▸ Extracted entries

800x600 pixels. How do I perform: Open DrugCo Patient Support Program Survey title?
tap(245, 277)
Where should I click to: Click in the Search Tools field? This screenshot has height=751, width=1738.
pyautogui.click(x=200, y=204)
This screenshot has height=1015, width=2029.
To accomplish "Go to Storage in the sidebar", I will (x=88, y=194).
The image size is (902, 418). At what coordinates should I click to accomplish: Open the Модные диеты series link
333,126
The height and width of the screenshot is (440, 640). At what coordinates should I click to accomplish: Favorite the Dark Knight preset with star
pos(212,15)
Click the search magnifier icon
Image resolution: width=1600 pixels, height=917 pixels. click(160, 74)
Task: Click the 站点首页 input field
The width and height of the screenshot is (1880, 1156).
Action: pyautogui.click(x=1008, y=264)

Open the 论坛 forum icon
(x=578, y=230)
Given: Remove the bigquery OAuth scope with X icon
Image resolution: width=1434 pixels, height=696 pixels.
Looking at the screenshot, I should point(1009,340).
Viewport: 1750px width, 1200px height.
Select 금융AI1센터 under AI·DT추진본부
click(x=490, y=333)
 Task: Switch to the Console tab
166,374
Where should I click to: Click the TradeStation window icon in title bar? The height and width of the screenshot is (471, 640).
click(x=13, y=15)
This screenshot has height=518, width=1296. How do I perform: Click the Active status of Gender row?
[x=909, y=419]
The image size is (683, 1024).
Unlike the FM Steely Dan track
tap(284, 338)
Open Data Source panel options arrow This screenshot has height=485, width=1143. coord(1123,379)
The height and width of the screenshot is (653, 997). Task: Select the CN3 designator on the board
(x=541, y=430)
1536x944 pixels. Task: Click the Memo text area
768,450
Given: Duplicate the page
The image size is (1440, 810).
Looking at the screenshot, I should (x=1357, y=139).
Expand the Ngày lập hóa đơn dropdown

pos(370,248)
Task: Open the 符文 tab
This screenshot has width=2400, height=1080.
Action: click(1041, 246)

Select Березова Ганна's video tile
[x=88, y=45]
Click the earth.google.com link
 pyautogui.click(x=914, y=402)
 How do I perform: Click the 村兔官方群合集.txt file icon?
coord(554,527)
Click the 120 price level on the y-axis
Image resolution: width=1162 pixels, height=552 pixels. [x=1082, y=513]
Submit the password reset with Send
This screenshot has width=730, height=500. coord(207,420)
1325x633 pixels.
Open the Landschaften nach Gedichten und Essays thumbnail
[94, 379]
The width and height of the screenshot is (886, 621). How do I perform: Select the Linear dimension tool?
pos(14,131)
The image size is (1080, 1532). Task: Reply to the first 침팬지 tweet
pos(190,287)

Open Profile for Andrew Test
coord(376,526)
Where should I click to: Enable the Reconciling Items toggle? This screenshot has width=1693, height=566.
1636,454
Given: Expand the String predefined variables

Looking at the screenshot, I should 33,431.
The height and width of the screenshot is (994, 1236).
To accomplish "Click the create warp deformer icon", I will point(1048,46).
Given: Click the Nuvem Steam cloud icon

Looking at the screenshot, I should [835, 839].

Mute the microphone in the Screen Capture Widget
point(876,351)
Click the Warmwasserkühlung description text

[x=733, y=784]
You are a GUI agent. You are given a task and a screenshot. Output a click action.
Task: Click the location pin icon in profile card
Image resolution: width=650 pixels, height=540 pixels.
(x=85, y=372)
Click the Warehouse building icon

▸ Task details
From the entries above, return each line with the word "will" in it.

▸ Answer space
To accomplish "Go to Storage in the sidebar", I will (x=88, y=194).
To accomplish "Click the create warp deformer icon", I will point(1048,46).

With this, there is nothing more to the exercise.